Delegado chora ao detalhar caso de piloto que agrediu adolescente

O caso envolvendo o ex-piloto Pedro Arthur Turra Basso e um adolescente internado em estado grave voltou a ganhar destaque nesta sexta-feira (30/1), durante uma coletiva de imprensa marcada por emoção, silêncio e pedidos por justiça. Responsável pela investigação, o delegado Pablo Aguiar, da 38ª Delegacia de Polícia de Vicente Pires, não conteve as lágrimas ao falar sobre o episódio. Diante das câmeras, ele deixou de lado o tom técnico habitual e falou como pai, como cidadão e como alguém profundamente impactado pelo que viu nos autos.
Segundo o delegado, o sentimento que o move é a “dor de um pai”. Em sua fala, Pablo demonstrou esperança de que o Judiciário e o Ministério Público analisem o caso com mais atenção e sensibilidade. Para ele, não se trata apenas de um processo criminal, mas de um episódio que exige uma resposta firme das instituições, especialmente diante da gravidade do estado de saúde da vítima, que segue internada na UTI de um hospital em Águas Claras.
O fato ocorreu na madrugada de quinta-feira (22/1), após uma festa em Vicente Pires. De acordo com as investigações, houve uma discussão após Pedro Turra arremessar um chiclete em outra pessoa. O adolescente afirmou que, se a situação tivesse sido direcionada a ele, a conversa teria sido diferente. Pouco depois, imagens mostram Pedro saindo do carro e partindo para a agressão. O jovem sofreu diversos golpes e, desde então, permanece hospitalizado, em uma situação que preocupa familiares e autoridades.
Pedro chegou a ser detido, mas foi liberado posteriormente, decisão que causou revolta e apreensão entre os envolvidos no caso. Durante a coletiva, além do delegado, estiveram presentes o advogado da família e o tio da vítima, Flávio Henrique Torminn. Todos demonstraram expectativa em relação a um possível pedido de prisão preventiva, visto como uma medida necessária para garantir segurança e evitar novos episódios semelhantes.

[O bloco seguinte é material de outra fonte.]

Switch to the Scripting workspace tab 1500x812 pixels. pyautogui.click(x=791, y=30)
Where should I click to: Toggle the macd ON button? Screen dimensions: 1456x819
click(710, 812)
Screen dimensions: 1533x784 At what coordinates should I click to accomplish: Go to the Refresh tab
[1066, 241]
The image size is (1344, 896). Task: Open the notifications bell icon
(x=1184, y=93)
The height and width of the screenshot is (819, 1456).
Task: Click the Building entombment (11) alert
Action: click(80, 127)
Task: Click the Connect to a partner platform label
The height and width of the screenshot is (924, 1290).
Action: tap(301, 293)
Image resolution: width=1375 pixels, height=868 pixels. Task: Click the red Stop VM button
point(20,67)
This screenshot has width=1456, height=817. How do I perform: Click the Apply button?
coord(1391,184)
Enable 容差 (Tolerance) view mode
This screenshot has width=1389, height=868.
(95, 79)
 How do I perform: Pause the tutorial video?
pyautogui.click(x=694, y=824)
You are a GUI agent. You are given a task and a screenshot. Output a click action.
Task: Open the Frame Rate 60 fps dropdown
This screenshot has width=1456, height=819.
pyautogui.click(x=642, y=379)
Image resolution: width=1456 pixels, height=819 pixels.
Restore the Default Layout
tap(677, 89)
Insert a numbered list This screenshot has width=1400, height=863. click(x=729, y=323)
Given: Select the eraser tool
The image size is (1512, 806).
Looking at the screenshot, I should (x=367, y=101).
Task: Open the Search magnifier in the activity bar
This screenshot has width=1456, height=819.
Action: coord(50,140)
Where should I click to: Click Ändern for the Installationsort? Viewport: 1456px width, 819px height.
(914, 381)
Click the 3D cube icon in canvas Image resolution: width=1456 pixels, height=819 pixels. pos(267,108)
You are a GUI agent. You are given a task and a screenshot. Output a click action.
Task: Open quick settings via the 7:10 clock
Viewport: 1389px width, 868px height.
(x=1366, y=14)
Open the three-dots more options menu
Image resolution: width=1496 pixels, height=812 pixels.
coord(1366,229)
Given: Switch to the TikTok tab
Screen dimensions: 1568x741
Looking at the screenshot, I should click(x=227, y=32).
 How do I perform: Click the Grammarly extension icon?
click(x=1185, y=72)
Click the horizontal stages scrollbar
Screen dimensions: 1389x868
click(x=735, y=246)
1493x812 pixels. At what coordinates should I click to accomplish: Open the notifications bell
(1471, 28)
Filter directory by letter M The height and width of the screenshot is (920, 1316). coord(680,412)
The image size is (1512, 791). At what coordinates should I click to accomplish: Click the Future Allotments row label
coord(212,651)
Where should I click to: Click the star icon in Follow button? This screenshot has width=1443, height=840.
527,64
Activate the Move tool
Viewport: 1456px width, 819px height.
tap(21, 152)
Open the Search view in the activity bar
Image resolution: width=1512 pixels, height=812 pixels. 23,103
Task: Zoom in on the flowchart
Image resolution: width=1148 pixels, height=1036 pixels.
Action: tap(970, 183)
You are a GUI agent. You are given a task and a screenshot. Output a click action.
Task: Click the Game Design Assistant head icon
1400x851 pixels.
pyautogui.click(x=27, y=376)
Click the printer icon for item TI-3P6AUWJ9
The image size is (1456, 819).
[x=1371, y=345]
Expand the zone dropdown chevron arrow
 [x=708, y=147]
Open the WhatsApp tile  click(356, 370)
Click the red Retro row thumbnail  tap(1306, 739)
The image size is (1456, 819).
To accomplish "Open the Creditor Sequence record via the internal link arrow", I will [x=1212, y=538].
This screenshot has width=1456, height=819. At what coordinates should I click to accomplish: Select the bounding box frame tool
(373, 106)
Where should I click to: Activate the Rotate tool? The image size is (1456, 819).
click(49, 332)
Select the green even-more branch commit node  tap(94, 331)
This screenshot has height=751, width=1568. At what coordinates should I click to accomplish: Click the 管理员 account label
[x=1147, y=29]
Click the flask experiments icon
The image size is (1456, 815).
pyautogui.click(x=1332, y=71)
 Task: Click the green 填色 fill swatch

Flávio destacou que não se trata de um fato isolado. Segundo ele, relatos anteriores envolvendo o ex-piloto, divulgados recentemente, apontam para um comportamento recorrente. Na avaliação da família, essa repetição estaria ligada à sensação de impunidade. “Quando não há consequência, a pessoa se sente autorizada a repetir”, comentou o tio, em tom contido, mas firme.
O advogado da família trouxe outro ponto preocupante. De acordo com ele, após a soltura de Pedro, mais de dez possíveis vítimas teriam procurado orientação jurídica, mas desistiram de registrar ocorrência por medo. O receio de retaliações e a falta de confiança em uma resposta rápida do sistema acabaram silenciando essas pessoas, o que, na visão da defesa, agrava ainda mais o cenário.
Outro momento que gerou indignação foi a divulgação de um vídeo em que Pedro pede desculpas. O material foi compartilhado amplamente por sua defesa, mas não convenceu a família da vítima. Para Flávio, o conteúdo foi superficial e teve mais efeito midiático do que prático. Ele afirma que o objetivo da agressão foi humilhar não apenas o adolescente, mas também seus familiares, algo que, segundo ele, não se apaga com palavras ensaiadas.
O caso segue sob investigação, enquanto a família aguarda respostas e a recuperação do jovem. Em meio a emoções à flor da pele, o choro do delegado acabou simbolizando o sentimento de muitos: a expectativa de que justiça não seja apenas um conceito distante, mas uma ação concreta diante de situações que chocam pela brutalidade e pelo impacto humano que carregam.